Alumni Updates (July 18-24)

Alumni Updates (July 18-24)

Alumni of the College of Mass Communication are thriving around the globe. One of them is Josephine B. Mapoma, a graduate of the College in 1984 on a grant from the World Association for Christian Communication-Africa. Josephine is one of the more prominent and renowned journalists in Zambia. 

She has held the post of Permanent Secretary in the Ministry of Information and Broadcasting Services of the Zambian government, initiative the liberalization of the airwaves in Zambia and paving the way for an increase in the number of commercial and community radio stations.

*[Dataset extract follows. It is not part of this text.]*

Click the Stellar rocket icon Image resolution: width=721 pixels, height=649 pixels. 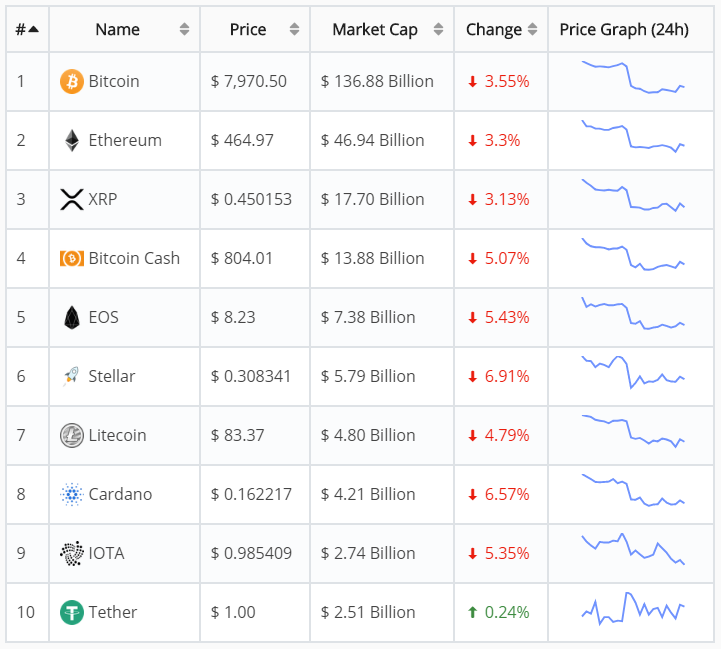pos(72,376)
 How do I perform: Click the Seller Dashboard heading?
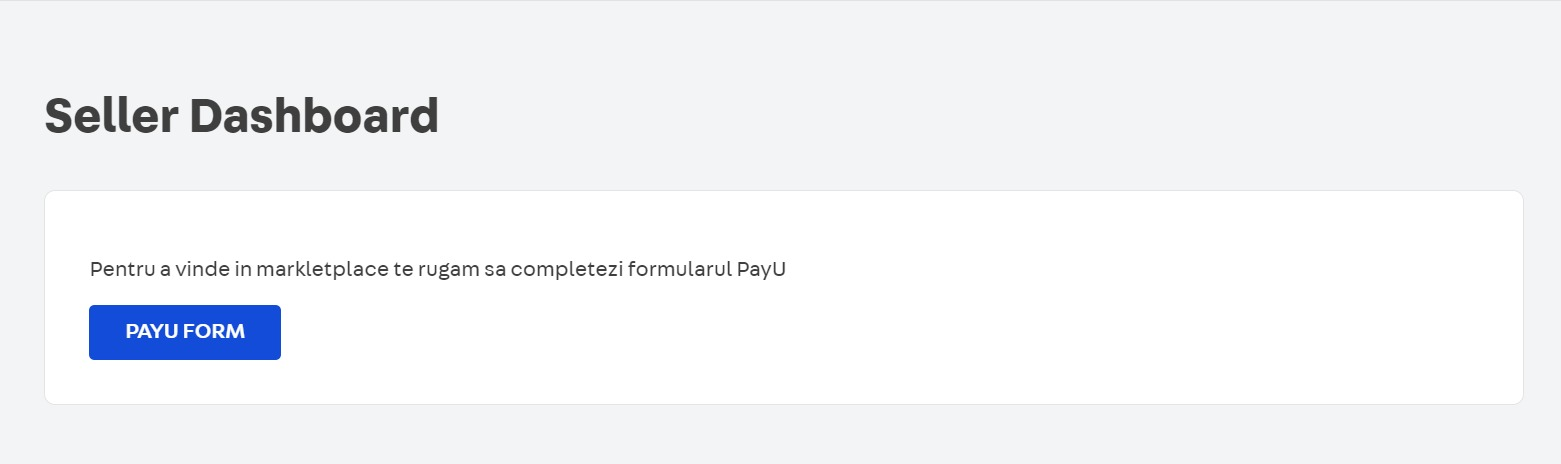[242, 116]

In 2013, she was appointed Director General of the Independent Broadcast Authority, playing a critical role in the enhancement of policy regulations of the broadcasting industry in Zambia. 

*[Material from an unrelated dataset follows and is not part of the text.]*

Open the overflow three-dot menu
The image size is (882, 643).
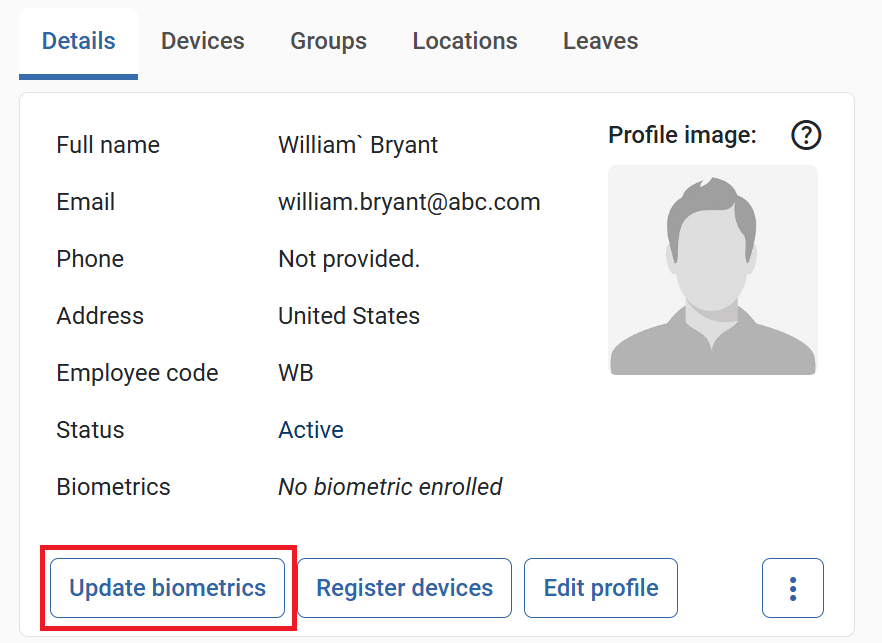point(793,588)
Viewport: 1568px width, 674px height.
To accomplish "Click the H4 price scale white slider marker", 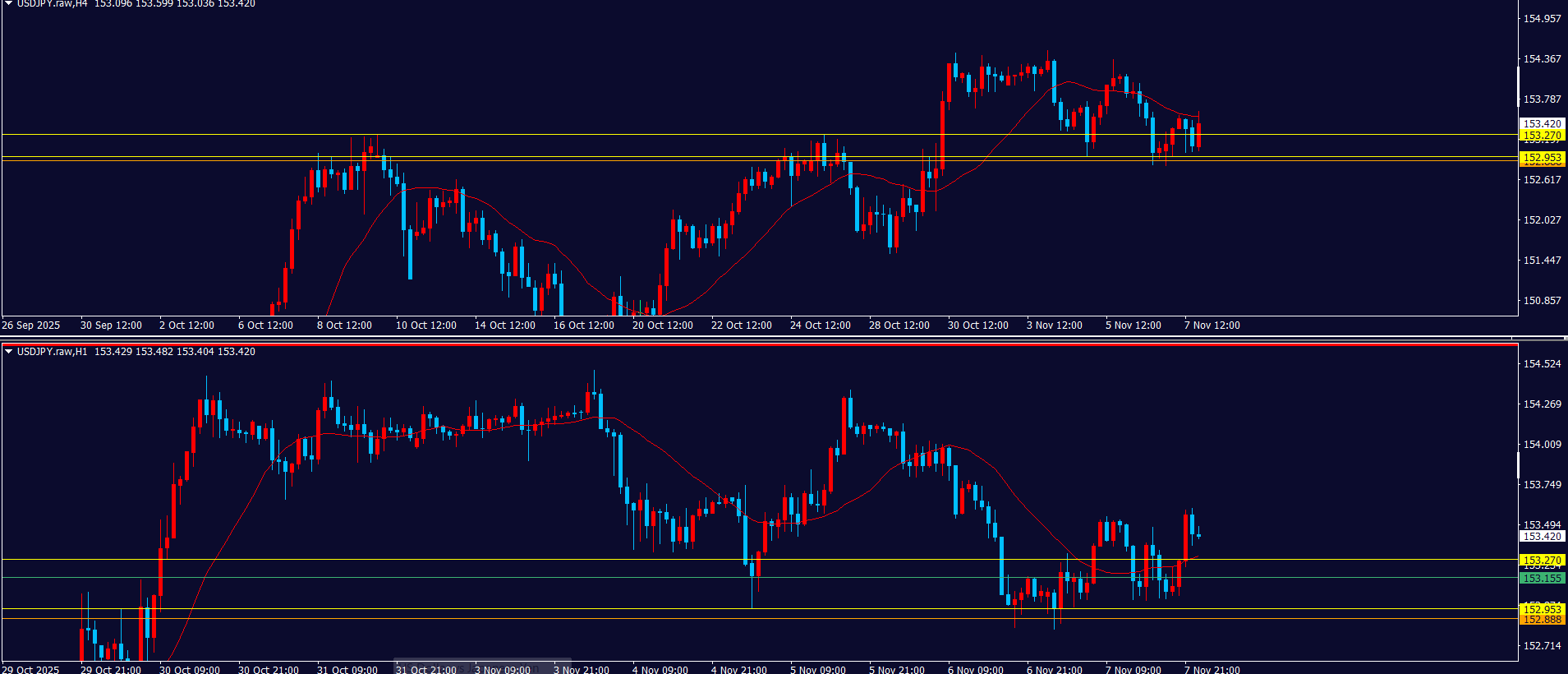I will 1517,86.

Josephine, who received her master’s in mass communication from the University of Wisconsin, is among proud products of the College, which is celebrating its 50th anniversary this August. 

Alumna Moonyeen Nida R. Alava, Executive Director for the Coastal Conservation and Education Foundation, Inc. (CCEF) was recently welcomed by the United Nations Environmental Programme/Conservation of Migratory Species (UNEP/CMS) Secretariat in Bonn, Germany as one of the new members of the Advisory Committee for the Memorandum of Understanding on the Conservation of Migratory Sharks. Ms. Alava’s nomination from the Philippine government was finally accepted and endorsed during the 2nd Meeting of the Signatories of the CMS Sharks MOU in February this year. Moonyeen says, the timing is good as CCEF will soon be updating the Philippine Country Status Report for Sharks for 2016. 

Moonyeen obtained two degrees from Silliman University: Bachelor of Science in Biology in 1984 and Master of Science in Biology in 1993. 

CCEF is a non-stock and non-profit organization and is composed of innovative and collaborative professionals working “on the ground”, primarily through local governments, with the people of the coastal communities who most directly benefit from a healthy marine ecosystem.